Man könnte sich die Karrieren der von der Natur Bevorzugten ausmalen: wie sie mit besseren Abi-Noten die besten Studienplätze bekommen, ihnen dort die Dozenten die schöneren Zeugnisse aushändigen. Und die Türen der Unternehmen stehen ihnen weit offen.

Von wegen! Die israelischen Wirtschaftswissenschaftler Bradley Ruffle und Ze'ev Shtudiner verschickten für ihre Studie fiktive Bewerbungen auf über 2500 Stellenausschreibungen. Wie sie in ihrem Aufsatz im Social Science Research Network beschreiben, versandten sie jede Bewerbung doppelt, einmal mit, einmal ohne Foto. Die Hälfte der Fotos zeigte attraktive Gesichter, die andere durchschnittliche. Und tatsächlich wurden die gut aussehenden Männer doppelt so oft angefragt wie ihre optisch neutralen Geschlechtsgenossen und auch öfter als die, deren Bewerbung ohne Foto eingereicht wurde.

Bei Frauen aber war das Gegenteil der Fall. Bevorzugt wurden Bewerbungen, die das Aussehen nicht erkennen ließen. Und die attraktiven Frauen hatten das Nachsehen – vor allem dann, wenn nicht externe Agenturen, sondern firmeneigene Personalabteilungen die Auswahl trafen. Diese luden zwar jeden sechsten Adonis zum Vorstellungsgespräch ein, aber nur jede elfte Schöne. Lag den Frauenbewerbungen kein oder ein von höchstens durchschnittlicher Schönheit zeugendes Foto bei, dann durfte jede siebte Kandidatin antreten.

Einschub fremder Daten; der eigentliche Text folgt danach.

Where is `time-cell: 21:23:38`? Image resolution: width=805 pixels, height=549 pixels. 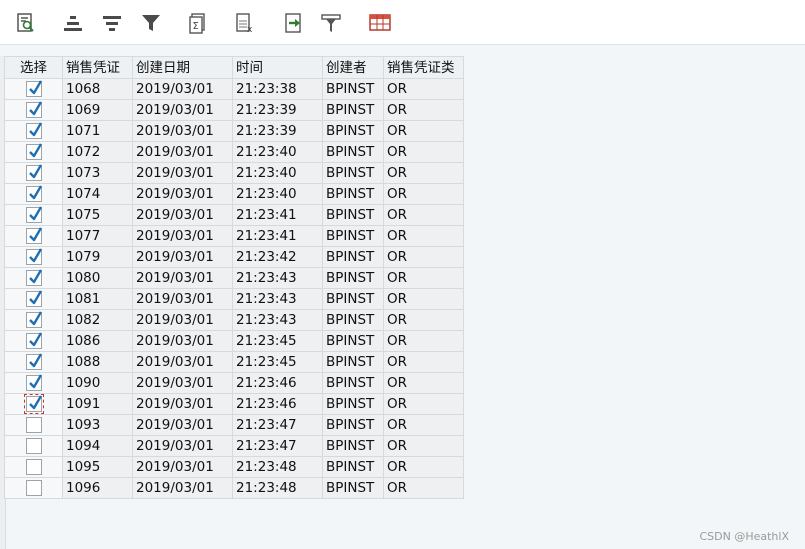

Fällt hier die Hypothese vom blonden Dummchen ins Gewicht, die besagt, dass schönen Frauen nicht zugetraut wird, gescheit zu sein? Die Wuppertaler hatten in ihrer Schülerstudie mit einem derartigen Effekt gerechnet. Ihre Annahme, dass hübsche Schülerinnen in naturwissenschaftlichen Fächern diskriminiert würden, sahen sie jedoch widerlegt. Aber vielleicht gelten in der männlich geprägten Berufswelt andere Gesetze?

Als Ruffle und Shtudiner den Resultaten ihrer Studie auf den Grund gingen, stießen sie auf einen unterschätzten Faktor: In firmeneigenen Personalabteilungen sitzen bis zu 85 Prozent Frauen. Ihr Neid wurde den Geschlechtsgenossinnen zum Verhängnis. Indem sie hässliche Entlein bevorzugten, folgerten die Forscher, versuchten sie die Schönheitskonkurrenz in der Firma zu verhindern.

Zu dieser Interpretation passt, dass externe Personalagenturen (mit einem Frauenanteil von 96 Prozent) keinen Unterschied zwischen gut und weniger gut aussehenden Frauen machten. Den Agentinnen war die Optik der Kandidatinnen offensichtlich egal – sie würden ja nicht mit ihnen zusammenarbeiten. Dafür baten sie hübsche Männer auffällig oft zum Interview. Die wollten sie sich unbedingt mal ansehen.